Los ánimos con Brasil están caldeados como nunca se vio a raíz de los fuertes insultos emanados por Javier Milei este sábado contra Lula da Silva.

En su discurso de apoyo a Flavio Bolsonaro en el lanzamiento como candidato a presidente en las elecciones brasileñas del 4 de octubre, Milei se sumó a la ola de Donald Trump y Benjamín Netanyahu, y se aguardaba para este sábado una reacción institucional del gobierno o de la cancillería brasileña por los elevados epítetos contra el jefe de Estado y contra el juez del Supremo Tribunal Federal Alexandre de Moraes, que no le permitió visitar al ex presidente Jair Bolsonaro en prisión domiciliaria en Brasilia.

Aún así, pese al silencio por ahora institucional, hubo claras reacciones al discurso de Milei, algunas elípticas como las del propio Lula da Silva, que buscó sacar ganancia de esta visita y bajarle el perfil a la presencia del argentino. No es la primera crisis entre ambos ni son los primeros insultos de Milei contra Lula, pero en un mitin electoral del PT para apoyar la candidatura a gobernador de Fernando Hadad en Campiña, el presidente brasileño dijo que “nadie de afuera va a poner el dedo” en las elecciones de su país.

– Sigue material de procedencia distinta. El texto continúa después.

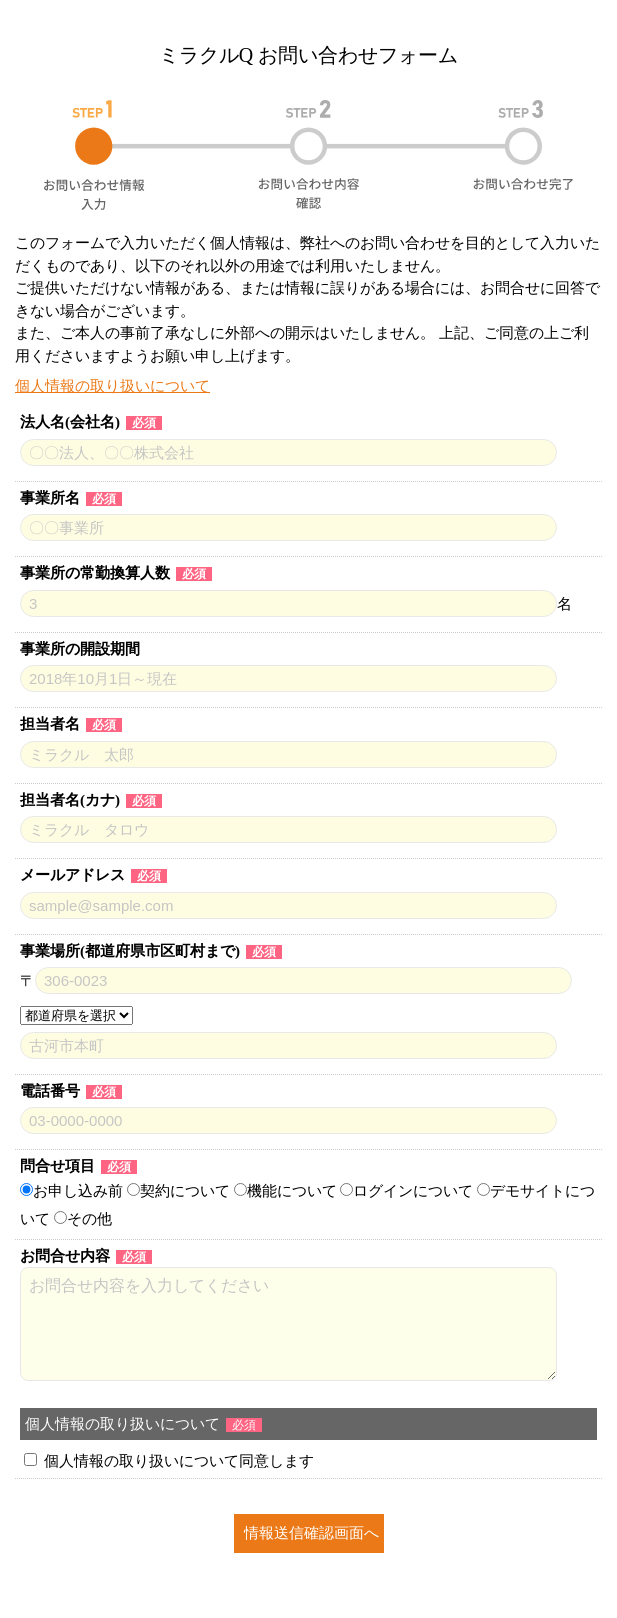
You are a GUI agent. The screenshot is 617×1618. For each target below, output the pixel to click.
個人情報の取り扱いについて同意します (179, 1461)
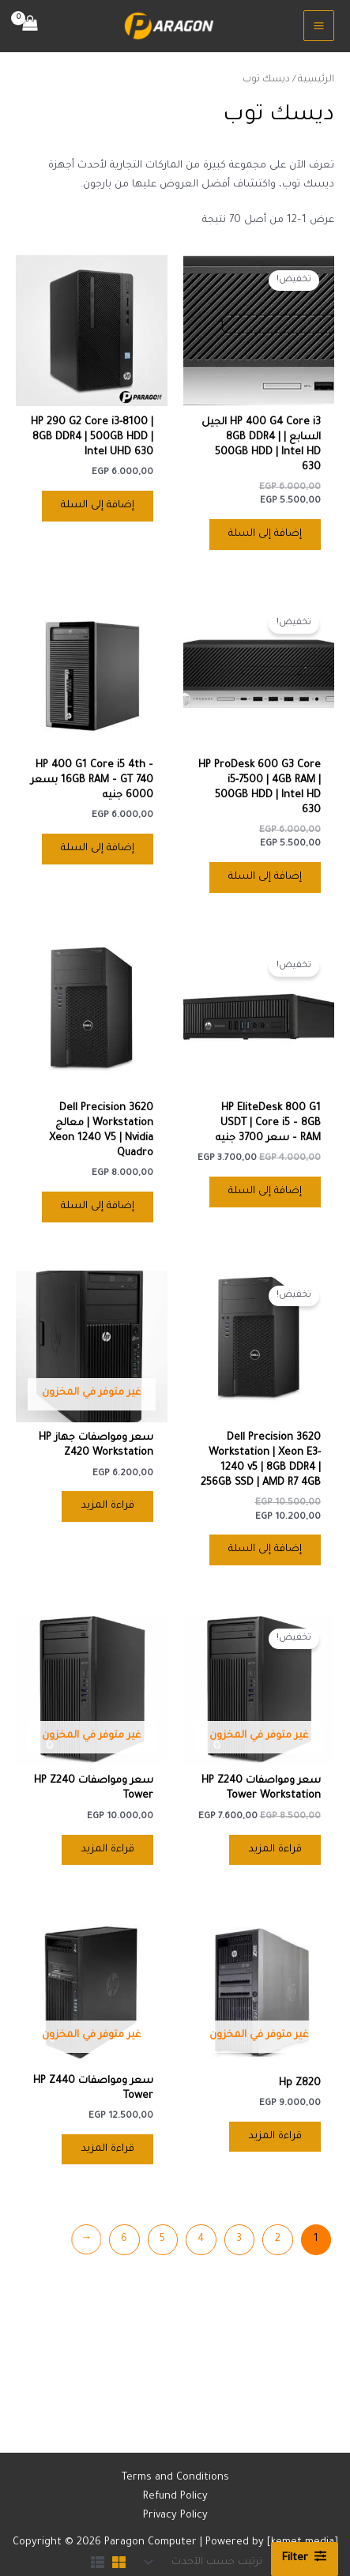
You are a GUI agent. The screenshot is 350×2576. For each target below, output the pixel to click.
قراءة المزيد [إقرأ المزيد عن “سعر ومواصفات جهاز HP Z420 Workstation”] (107, 1506)
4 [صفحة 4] (201, 2239)
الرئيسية (316, 79)
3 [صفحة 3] (239, 2239)
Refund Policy (175, 2497)
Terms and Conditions (175, 2478)
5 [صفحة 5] (162, 2239)
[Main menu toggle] (318, 25)
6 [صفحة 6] (124, 2239)
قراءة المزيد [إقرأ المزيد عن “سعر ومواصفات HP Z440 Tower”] (107, 2149)
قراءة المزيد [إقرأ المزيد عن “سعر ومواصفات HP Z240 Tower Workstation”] (275, 1849)
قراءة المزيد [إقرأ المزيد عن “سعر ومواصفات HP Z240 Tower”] (107, 1849)
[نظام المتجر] (204, 2562)
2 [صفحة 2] (277, 2239)
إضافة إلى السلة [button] (265, 534)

Lula dijo también: “Que nadie de fuera intente interferir en nuestras elecciones. No soy de fanfarronear, no me gusta decir lo que no puedo hacer, pero les diré algo que he tenido desde que nací, algo que aprendí de una madre analfabeta: caminar con la cabeza bien alta, tener vergüenza y carácter que no se encuentran en los centros comerciales”. Milei se había refderido a Lula como “basura socialista”.

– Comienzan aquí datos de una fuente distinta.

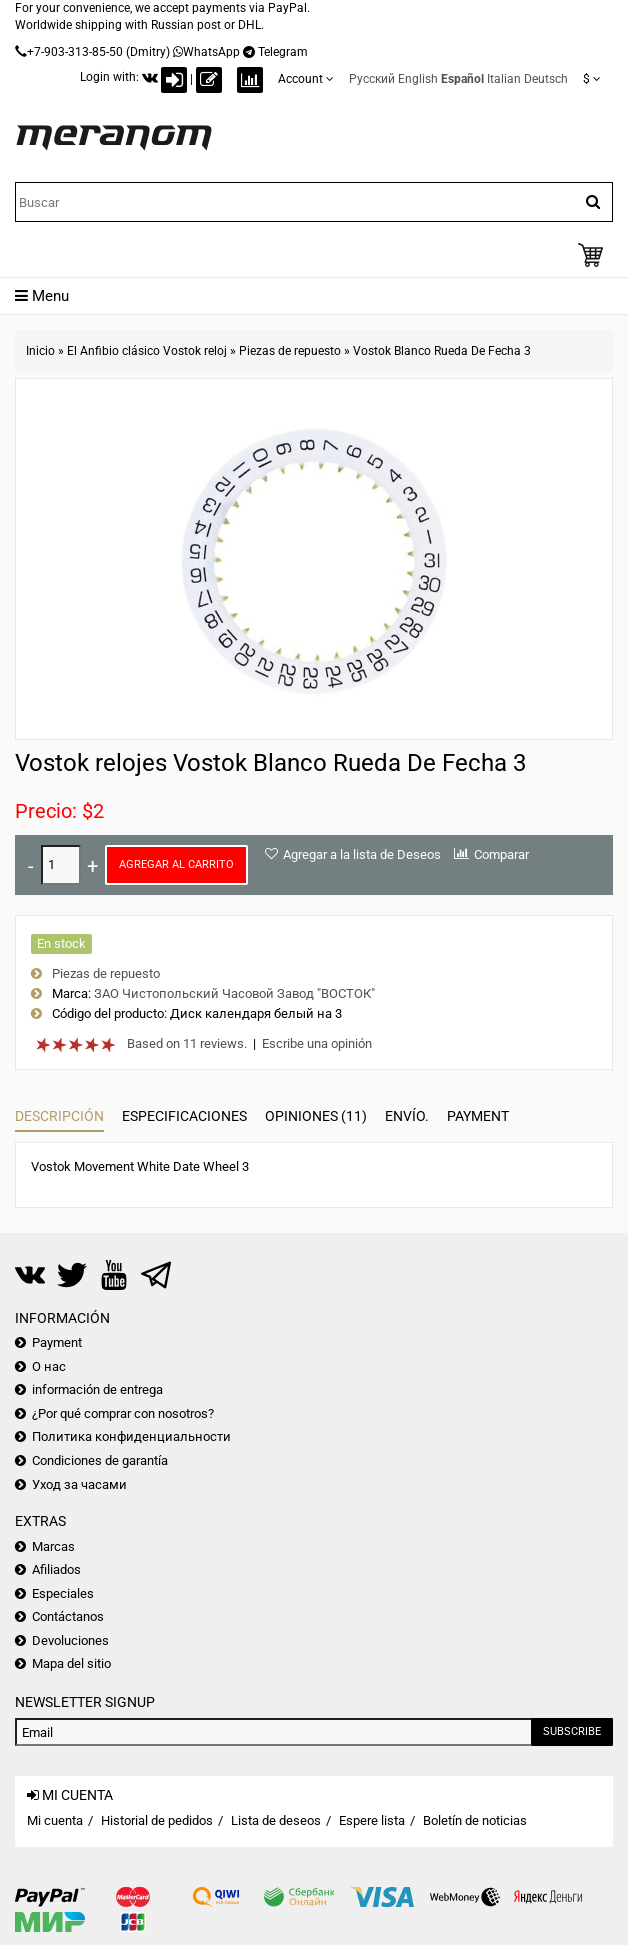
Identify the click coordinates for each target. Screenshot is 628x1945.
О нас (49, 1366)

A su vez, el presidente del oficialista Partido de los Trabajadores, Edinho Silva dijo que el comportamiento del presidente de Argentina fue “inadmisible” y que no estaba “a la altura del cargo que ocupa.

El presidente del máximo órgano judicial del principal socio del Mercosur, Edson Fachin, le contestó a Milei por la referencia al juez Moraes: “Tomé conocimiento de la declaración del presidente de la Argentina sobre un ministro del Supremo Tribunal Federal. Se trata de una referencia irrespetuosa a un magistrado de la más alta Corte del país, realizada en territorio brasileño, en relación con un acto jurisdiccional practicado conforme a la Constitución y las leyes de la República Federativa de Brasil”, afirmó.

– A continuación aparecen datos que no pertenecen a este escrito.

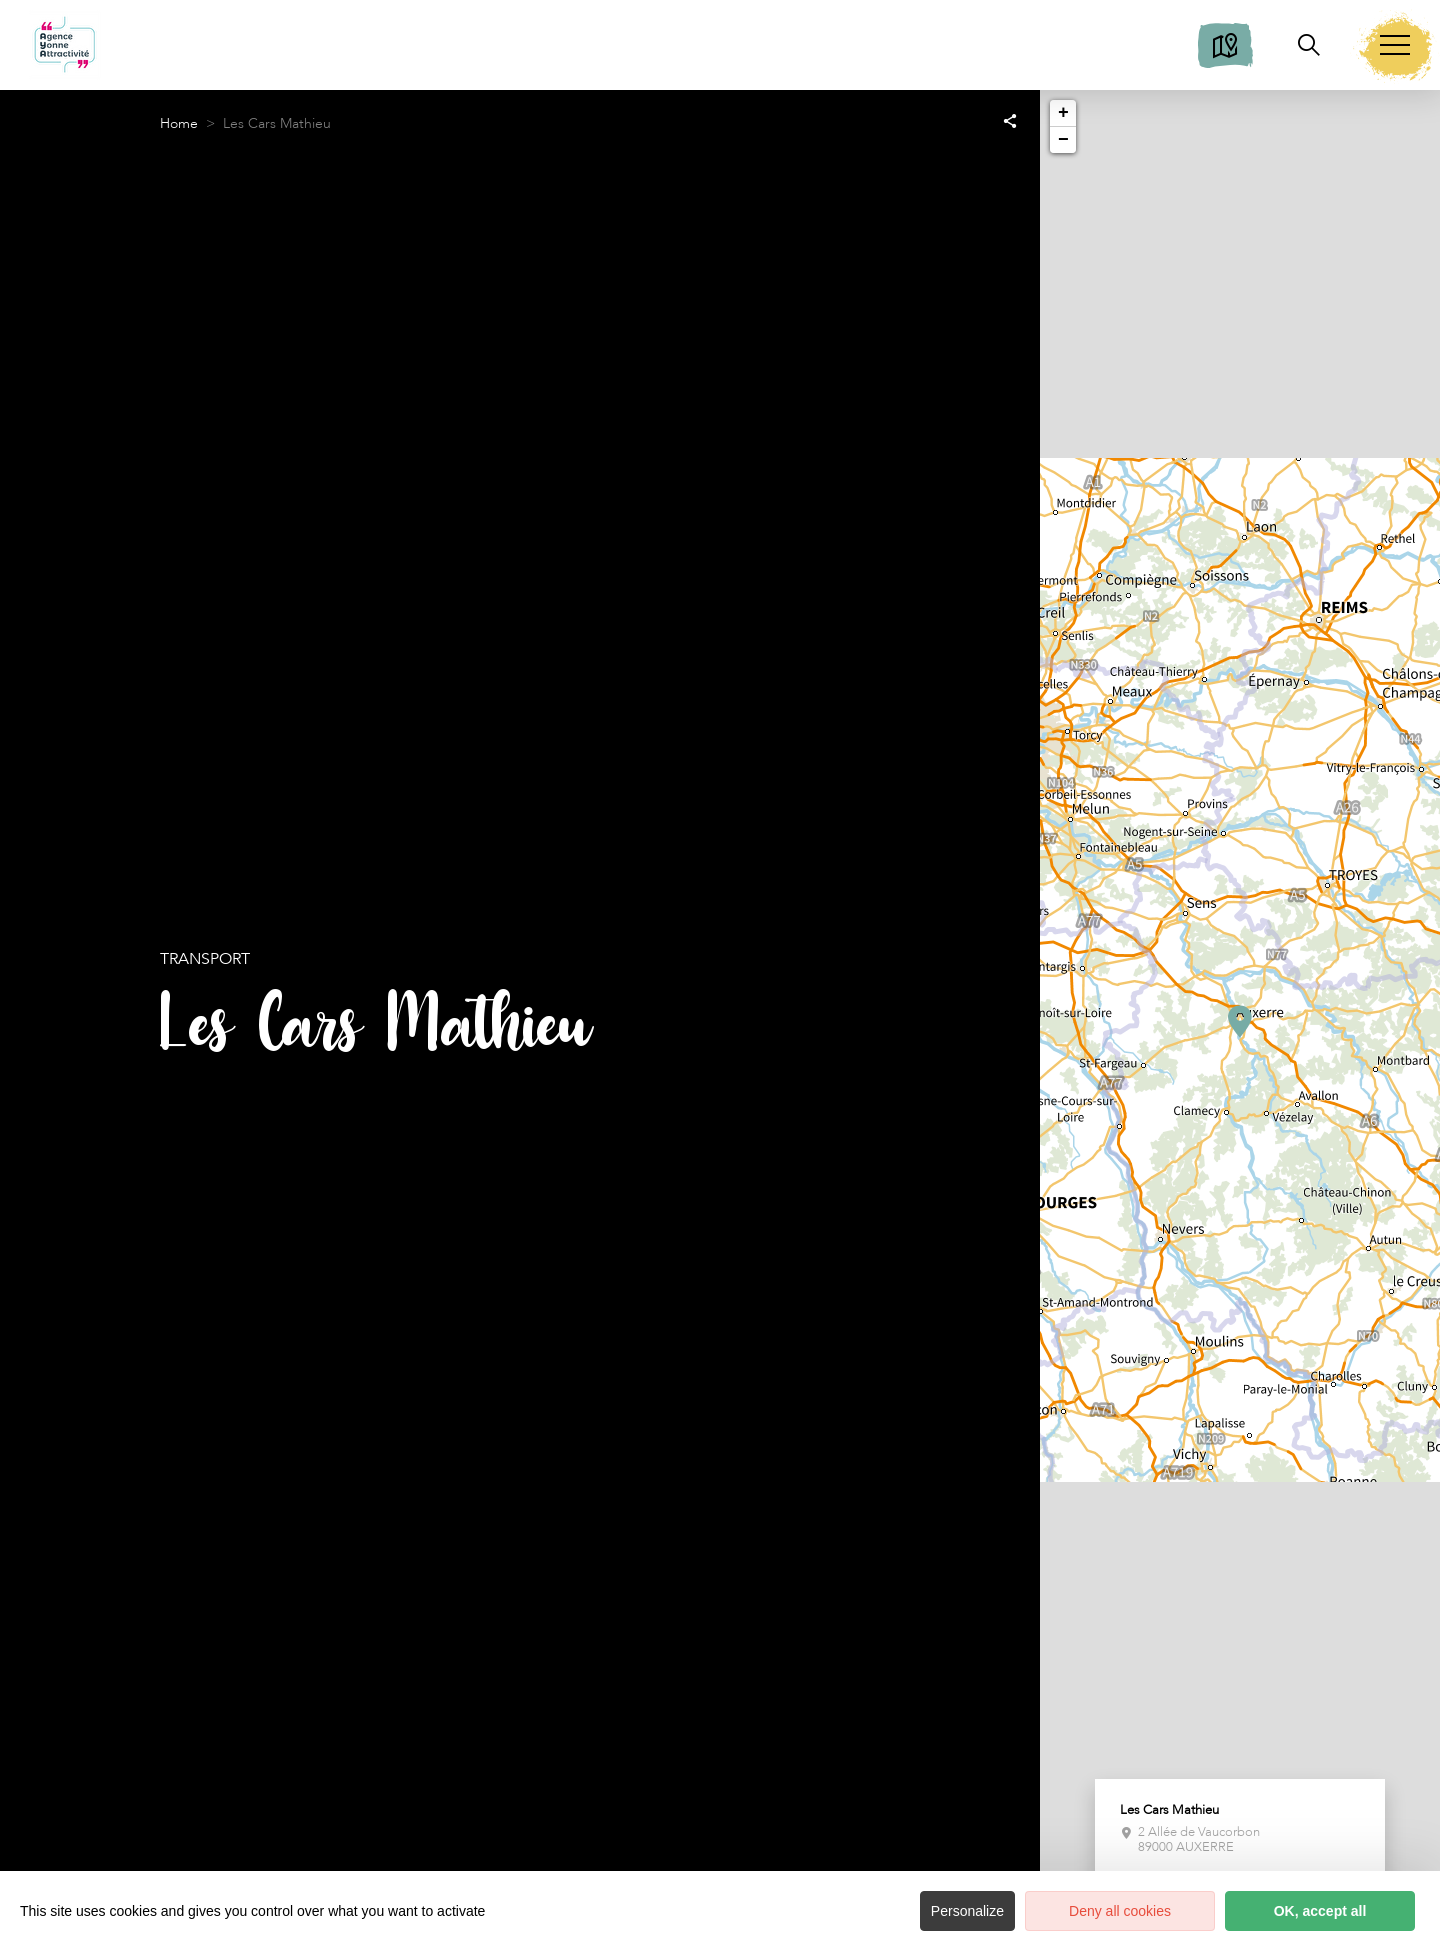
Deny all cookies (1120, 1911)
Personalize (967, 1911)
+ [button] (1063, 113)
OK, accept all (1320, 1911)
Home (179, 123)
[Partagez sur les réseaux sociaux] (1010, 120)
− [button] (1063, 140)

El ministro de Relaciones Institucionales de Lula, José Guimaraes, optó por criticar la medalla que el gobernador Tarcísio de Freitas le dio a Milei, a quien tildó de “lamebotas de Trump, que metió otro tarifazo en Brasil, que perjudica a productores, empresarios y trabajadores brasileños”.

Por su parte, el ministro secretario de la Presidencia de Brasil, Guilherme Boulos, que días atrás había llamado “imbécil” a Milei por querer “enseñarles” algo a “los brasileños”, mostró un video este sábado en clave interna con un Milei batiendo su motosierra en el que decía “Ya vimos esa película en Brasil y no la veremos de nuevo.”

A nivel institucional, hasta la tarde del sábado ni el Planalto ni Itamaraty -el canciller Mauro Vieira está volviendo de Asia- habían emitido posición oficial, aunque muchos dentro del PT daban cuenta de que correspondería que el gobierno de Lula expulsara al embajador argentino, Daniel Raimondi.

La presencia del canciller Pablo Quirno y del cónsul general en San Pablo Luis María Kreckler le dio un carácter institucional al viaje, algo infrecuente en este caso de actos políticos.

Cuando Lula da Silva visitó a Cristina Kirchner en su prisión domiciliaria, la cancillería brasileña tomó distancia y dijo que se trataba de una actividad privada. Allí no estuvo el ministro Vieira, en contraste con lo que ocurrió ahora con Quirno y Kreckler.